Stored data entries:

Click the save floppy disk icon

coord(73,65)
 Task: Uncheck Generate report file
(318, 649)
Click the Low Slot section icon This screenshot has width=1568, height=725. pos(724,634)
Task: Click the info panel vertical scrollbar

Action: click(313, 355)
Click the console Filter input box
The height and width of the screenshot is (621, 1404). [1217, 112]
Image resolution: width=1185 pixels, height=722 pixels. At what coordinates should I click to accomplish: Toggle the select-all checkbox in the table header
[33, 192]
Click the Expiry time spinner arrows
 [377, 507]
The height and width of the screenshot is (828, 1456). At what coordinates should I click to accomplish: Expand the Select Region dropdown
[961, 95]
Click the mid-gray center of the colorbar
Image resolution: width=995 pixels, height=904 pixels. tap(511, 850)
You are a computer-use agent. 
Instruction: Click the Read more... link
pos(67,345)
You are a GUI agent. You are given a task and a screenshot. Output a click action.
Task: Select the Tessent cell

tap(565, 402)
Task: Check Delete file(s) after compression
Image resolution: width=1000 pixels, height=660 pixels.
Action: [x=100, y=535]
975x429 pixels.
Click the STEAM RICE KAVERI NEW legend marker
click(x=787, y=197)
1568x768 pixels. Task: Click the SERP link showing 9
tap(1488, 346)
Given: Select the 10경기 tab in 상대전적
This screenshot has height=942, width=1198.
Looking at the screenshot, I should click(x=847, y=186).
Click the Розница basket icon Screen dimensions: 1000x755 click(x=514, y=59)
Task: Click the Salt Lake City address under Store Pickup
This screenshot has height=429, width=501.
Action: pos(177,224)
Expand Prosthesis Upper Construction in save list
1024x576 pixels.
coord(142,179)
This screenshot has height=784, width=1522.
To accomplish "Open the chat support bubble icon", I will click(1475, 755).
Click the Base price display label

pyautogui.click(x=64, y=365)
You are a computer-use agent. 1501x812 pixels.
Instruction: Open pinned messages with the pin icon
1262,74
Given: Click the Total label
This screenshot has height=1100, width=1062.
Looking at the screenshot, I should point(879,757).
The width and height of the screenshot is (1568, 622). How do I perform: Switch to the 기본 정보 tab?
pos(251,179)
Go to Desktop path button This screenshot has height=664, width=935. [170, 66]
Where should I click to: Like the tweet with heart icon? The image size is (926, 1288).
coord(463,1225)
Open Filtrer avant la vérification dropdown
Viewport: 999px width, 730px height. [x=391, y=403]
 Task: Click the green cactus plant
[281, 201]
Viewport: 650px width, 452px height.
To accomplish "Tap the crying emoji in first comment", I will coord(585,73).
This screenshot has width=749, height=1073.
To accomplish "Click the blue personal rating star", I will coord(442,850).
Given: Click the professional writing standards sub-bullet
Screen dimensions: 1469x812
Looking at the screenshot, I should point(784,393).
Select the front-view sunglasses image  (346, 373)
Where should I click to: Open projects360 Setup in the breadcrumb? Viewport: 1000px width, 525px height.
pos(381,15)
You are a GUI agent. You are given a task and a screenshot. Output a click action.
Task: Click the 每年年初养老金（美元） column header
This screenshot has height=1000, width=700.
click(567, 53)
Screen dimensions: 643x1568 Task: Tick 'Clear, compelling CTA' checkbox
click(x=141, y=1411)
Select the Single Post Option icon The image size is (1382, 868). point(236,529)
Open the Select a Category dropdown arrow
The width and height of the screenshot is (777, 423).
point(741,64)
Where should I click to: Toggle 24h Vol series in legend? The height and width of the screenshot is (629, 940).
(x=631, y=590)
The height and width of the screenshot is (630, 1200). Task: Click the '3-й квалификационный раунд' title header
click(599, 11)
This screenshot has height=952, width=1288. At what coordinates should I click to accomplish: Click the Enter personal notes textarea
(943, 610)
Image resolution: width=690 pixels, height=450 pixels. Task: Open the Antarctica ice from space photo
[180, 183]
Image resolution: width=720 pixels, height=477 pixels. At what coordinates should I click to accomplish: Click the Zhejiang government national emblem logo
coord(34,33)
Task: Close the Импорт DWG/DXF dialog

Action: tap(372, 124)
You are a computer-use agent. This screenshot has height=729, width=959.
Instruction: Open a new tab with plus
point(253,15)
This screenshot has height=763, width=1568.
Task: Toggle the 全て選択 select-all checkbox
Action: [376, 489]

*INSTRUCTIONS FOR THE TASK:*
Work out how many lines above contain "computer"; write only the number.

*RESPONSE BOX:*
3